Using electronic health records, age, sex, ferritin levels, serum iron, transferrin saturation, aspartate aminotransferase (AST) and alanine aminotransferase (ALT) levels closest to the time of genetic testing were recorded. To avoid including information from partially treated individuals, only bloodwork data obtained within six months of the genetic test were recorded. Measurement of transferrin saturation was not performed specifically in the fasting state. Follow-up laboratory values were recorded annually up to February 2011. Ferritin >335 μg/L, AST and ALT >37 IU/L and transferrin saturation >0.55 were considered to be abnormally elevated. Liver biopsy results and treatment with phlebotomy were also documented if recorded in the electronic health record. Iron overload was classified using previously published definitions from the HealthIron study (14) (Table 1). Briefly, this system classifies patients into one of four iron overload categories, ranging from no evidence of iron overload to iron overload-related disease.
TABLE 1.
Iron overload categories*
| Variable | Clinical finding or laboratory measure |
|---|---|
| Documented iron overload | At least one of the following:
|
| Provisional iron overload |
Either normal or elevated serum ferritin with normal transferrin saturation |
| Iron overload-related disease | Meet the criteria for documented iron overload plus at least one of the following:
|
Data adapted from the HeathIron study (14)
The data were summarized using descriptive statistics. Incidence and prevalence of iron-overload were calculated using the number of patients with complete data as the denominator. SPSS version 17.0 (IBM Corporation, USA) was used for descriptive statistics and to compare means using Student’s t test or one-way ANOVA; P≤0.05 was considered to be statistically significant.
RESULTS
A total of 4138 individuals underwent HFE genotyping in Newfoundland and Labrador between 1999 and January 2009. There were 366 (8.8%) C282Y homozygotes, 170 (4.1%) H63D homozygotes, 758 (18.3%) C282Y heterozygotes, 858 (20.7%) H63D heterozygotes, 267 (6.4%) compound heterozygotes and 1719 (41.5%) wild type. Of the 170 H63D homozygotes, 116 (68.2%) were male and 54 (31.8%) were female. The mean age at the time of genotyping was 48.9 years. At the time of genotyping, 28.8% had an elevated ferritin level and 15.9% had an elevated transferrin saturation.

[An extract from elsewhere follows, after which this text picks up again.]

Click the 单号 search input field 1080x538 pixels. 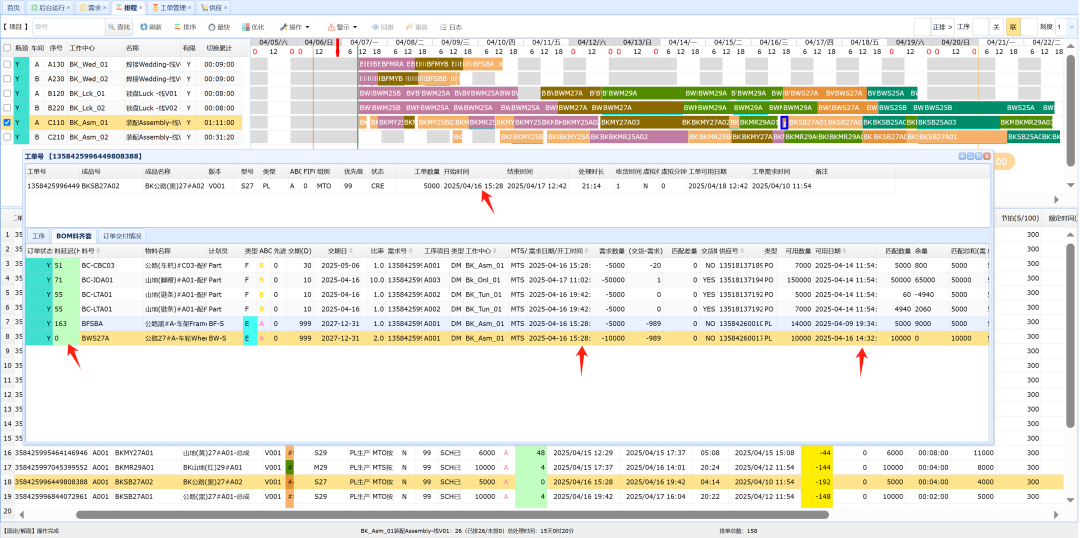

The mean ferritin level was 501 μg/L (range 16 μg/L to 7367 μg/L) (Figure 1) and the mean transferrin saturation was 0.45 (range 0.10 to 0.98) (Figure 2). The mean AST level was 56 IU/L, ALT 72 IU/L, bilirubin 22.6 μmol/L, international normalized ratio 1.5 and albumin 40.7 g/L (Table 2).
Figure 1).
Histogram of ferritin levels at the time of genotyping
Figure 2).
Histogram of transferrin saturation levels at the time of genotyping
TABLE 2.
Baseline characteristics
| Characteristic | Mean (range) |
|---|---|
| Age at genotyping, years | 48.9 (17–77) |
| Ferritin, μg/L | 501 (16–7367) |
| Transferrin saturation | 0.45 (0.10–0.98) |
| Aspartate aminotransferase, IU/L | 56.3 (14–992) |
| Alanine aminotransferase, IU/L | 71.7 (12–1190) |
| Bilirubin, μmol/L | 22.6 (3–223) |
| International normalized ratio | 1.5 (0.87–10.0) |
| Albumin, g/L | 40.7 (21–48) |
The mean follow-up duration was 4.2±2.6 years. There was no significant increase in the mean ferritin level over time.

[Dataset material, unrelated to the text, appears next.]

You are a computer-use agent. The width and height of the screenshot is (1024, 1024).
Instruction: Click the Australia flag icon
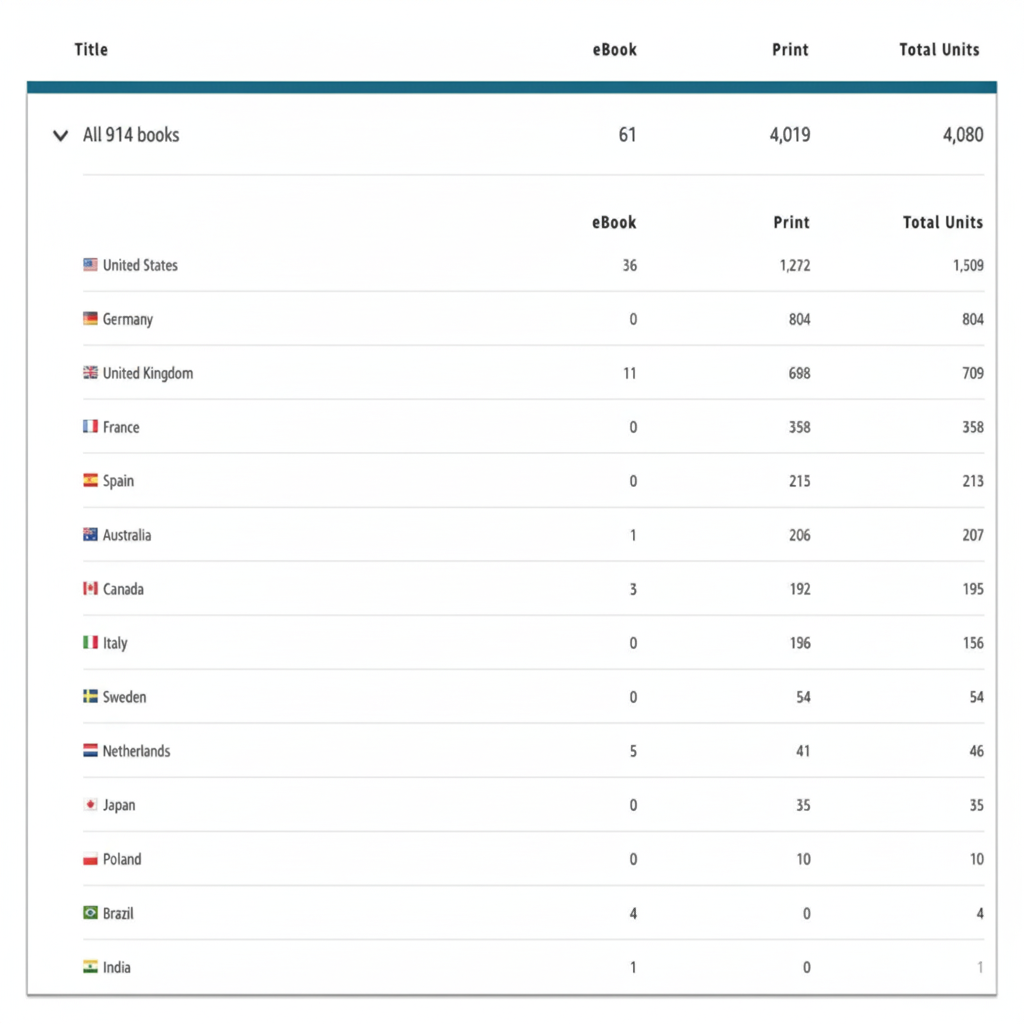[90, 535]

At the time of genotyping, the records of 94 individuals contained sufficient data to determine iron overload status (Figure 3). The majority of H63D homozygotes (85.1%) had no evidence of iron overload. Three (3.2%) had documented iron overload, with one (1.1%) meeting criteria for iron overload-related disease. Eleven (11.7%) had provisional iron overload. Sixty individuals had follow-up data available and, of these, four (6.7%) had documented iron overload. Only one (1.7%) of these individuals met criteria for iron overload-related disease. Eleven (18.3%) had provisional iron overload and 45 (75.0%) had no evidence of iron overload (Figure 4).
Figure 3).
Iron overload status at time of genotyping
Figure 4).
Iron overload status at follow-up
Only one individual had iron overload-related disease, both at the time of genotyping and at follow-up. Clinical records noted excess alcohol consumption in that case. Two (3.3%) individuals progressed from no evidence of iron overload to provisional iron overload. There were two individuals without sufficient data for a baseline classification of iron status who did meet criteria for some degree of iron overload during follow-up. One met the criteria for documented iron overload and one met the criteria for provisional iron overload.

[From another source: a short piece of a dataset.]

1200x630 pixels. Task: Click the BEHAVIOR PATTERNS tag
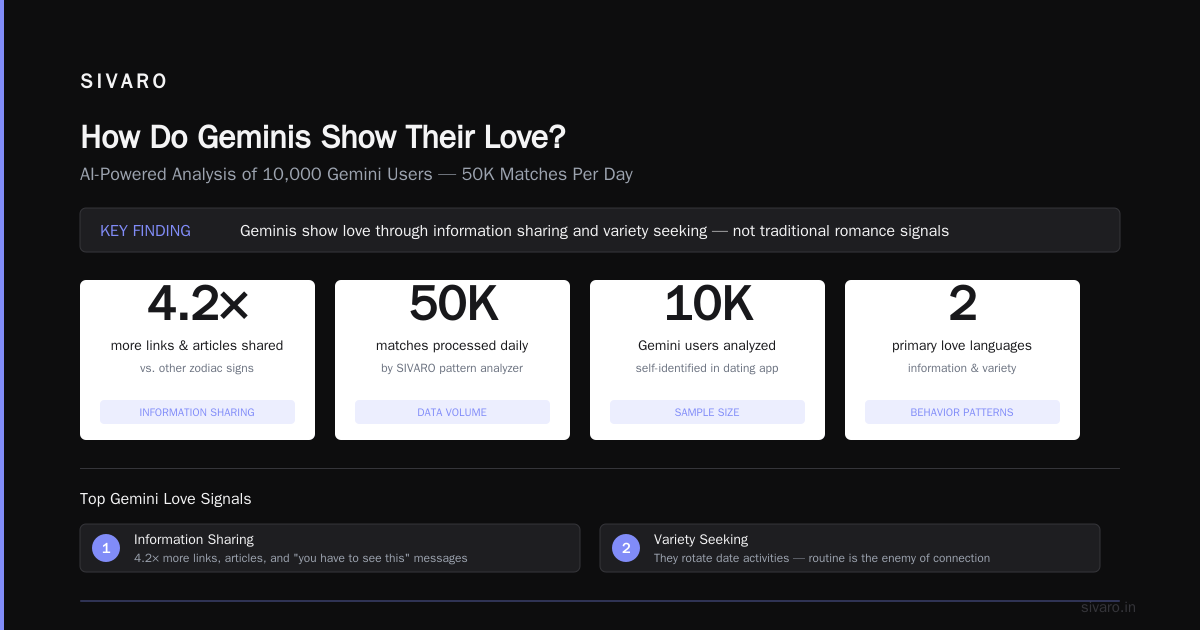(x=962, y=412)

Eight individuals underwent phlebotomy after genotyping. The details of the frequency and duration of phlebotomy were not available. None of the six individuals for whom follow-up data were available showed progression of iron overload.
DISCUSSION
The results of the present study suggest a low penetrance of H63D homozyosity. Although serum ferritin levels were elevated at baseline, there was no significant increase in mean ferritin level for the cohort over time. Only three individuals met the criteria for iron overload at the time of genotyping and four at follow-up. Within this group, only one individual met the criteria for iron overload-related disease. That patient was documented to have abused alcohol, such that one cannot be certain whether iron overload was the primary cause of his liver disease. The majority of the individuals in our study showed no evidence of iron overload (85.1% at baseline and 75.0% at follow-up). Only two individuals demonstrated any progression of their iron overload status during the study (3.3%).
In a previous study involving this same population, we found that H63D homozygosity was associated with a significantly higher mean transferrin saturation when compared with the wild-type genotype (0.44±0.18 versus 0.34±0.17; P<0.01). In that study, 42.0% of H63D homozygotes had elevated ALT levels compared with 30.1% of C282Y heterozygotes (P=0.04) (15).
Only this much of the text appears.